The bank thinks that September was a one-off warning rather than a warning about rising inflation and therefore requires tightening the screws. As stated in the official statement:
The Board’s decision is that part of the increase in the underlying trend of inflation in the September quarter was due to temporary factors.
Particular tentative suspects were international travel, council fees and fuel.
excess demand
Dr Hunter suggested there was not enough excess demand to be squeezed. While the Board, as usual, declared the outlook uncertain (when isn’t it?), the Statement of Monetary Policy (SoMP) went a little further, calling several key assessments “highly uncertain.”
From this perspective, the penguins are at work, trying to see through the darkness of the endless night and blizzard, just sitting there unless and until conditions change.
When trying to estimate the mix of fundamental and temporary factors in September inflation and hence the inflation forecast, new housing costs have been key to the bounce and are included in the ongoing basket.
“New housing inflation forecasts, which account for 7 percent of CPI for both detached houses and apartments, have been revised higher to reflect stronger-than-expected September data as well as upward revisions to the outlook for house prices and housing investment,” SoMP said.
“CPI rent inflation, which reflects rents currently paid and has a weight of 7 percent, is also expected to be slightly higher during the forecast period.”
And yes, the government’s open-ended 5% deposit policy for first home buyers is a factor driving demand, and yes, low interest rates are also boosting demand and prices.
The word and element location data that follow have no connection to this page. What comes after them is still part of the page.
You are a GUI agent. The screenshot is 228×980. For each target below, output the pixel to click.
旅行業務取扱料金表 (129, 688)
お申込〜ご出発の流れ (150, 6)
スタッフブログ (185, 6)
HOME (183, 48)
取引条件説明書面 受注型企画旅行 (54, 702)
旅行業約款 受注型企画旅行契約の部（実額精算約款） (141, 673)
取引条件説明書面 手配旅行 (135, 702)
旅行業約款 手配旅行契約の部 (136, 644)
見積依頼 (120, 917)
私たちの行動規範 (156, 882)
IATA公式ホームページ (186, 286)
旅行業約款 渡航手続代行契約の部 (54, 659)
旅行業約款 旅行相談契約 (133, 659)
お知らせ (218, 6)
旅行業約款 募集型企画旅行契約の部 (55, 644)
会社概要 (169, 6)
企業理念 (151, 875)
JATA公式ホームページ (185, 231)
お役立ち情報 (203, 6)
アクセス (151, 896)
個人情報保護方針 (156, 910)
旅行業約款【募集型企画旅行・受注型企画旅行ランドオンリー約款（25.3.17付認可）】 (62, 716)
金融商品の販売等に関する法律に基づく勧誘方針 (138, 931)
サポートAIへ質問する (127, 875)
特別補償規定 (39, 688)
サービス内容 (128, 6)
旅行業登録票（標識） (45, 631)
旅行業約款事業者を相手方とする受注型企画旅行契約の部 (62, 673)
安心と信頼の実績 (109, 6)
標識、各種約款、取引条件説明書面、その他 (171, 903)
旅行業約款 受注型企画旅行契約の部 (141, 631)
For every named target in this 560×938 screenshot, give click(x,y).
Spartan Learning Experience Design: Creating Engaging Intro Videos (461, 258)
Low interest rates are especially messy for investors’ wallets.
Welcome back to a self-reinforcing policy cycle that is contributing to our housing crisis, but targeting house prices is not the RBA’s official job.
It is the duty of the government to alleviate this long-standing crisis.
Adding extra spending fuel for first home buyers while also encouraging investor action with low interest rates makes for a foolish combination when developers can raise prices and there isn’t much trading.
So what should or could have been done? Macroprudential controls (specific controls on bank lending, such as limiting investors’ borrowing) have previously been used to dampen investor enthusiasm but under the pretext of preserving financial stability.
When asked if a dose of macros would make his job easier, Governor Bullock stuck to the idea of macro being a prudential tool when there is financial stability risk, which is APRA’s concern.
So we’re stuck with the RBA’s single-blind interest rate tool, with all its collateral damage to taming animal spirits.
That’s the bad news. The good news on Tuesday was the penguin attitude and the absence of the hawk threat.
On the presser in particular, the governor said the board is “confident that inflation will come down,” saying:
We are at the right point, we need to be at that moment.
There was no tendency for loosening or tightening.
When Ms. Bullock eloquently told us in her opening statement that it was prudent for the bank to pause rate cuts, she refrained from saying, “I don’t like to say I told you so.” I think he liked saying that.
I regret it so much. RBA’s Michele Bullock tells critics pfft
Michael Pascoe is an independent journalist and commentator with five decades of experience in print, television and online journalism here and abroad. His book, Summertime of Our Dreams, was published by Ultimo Press.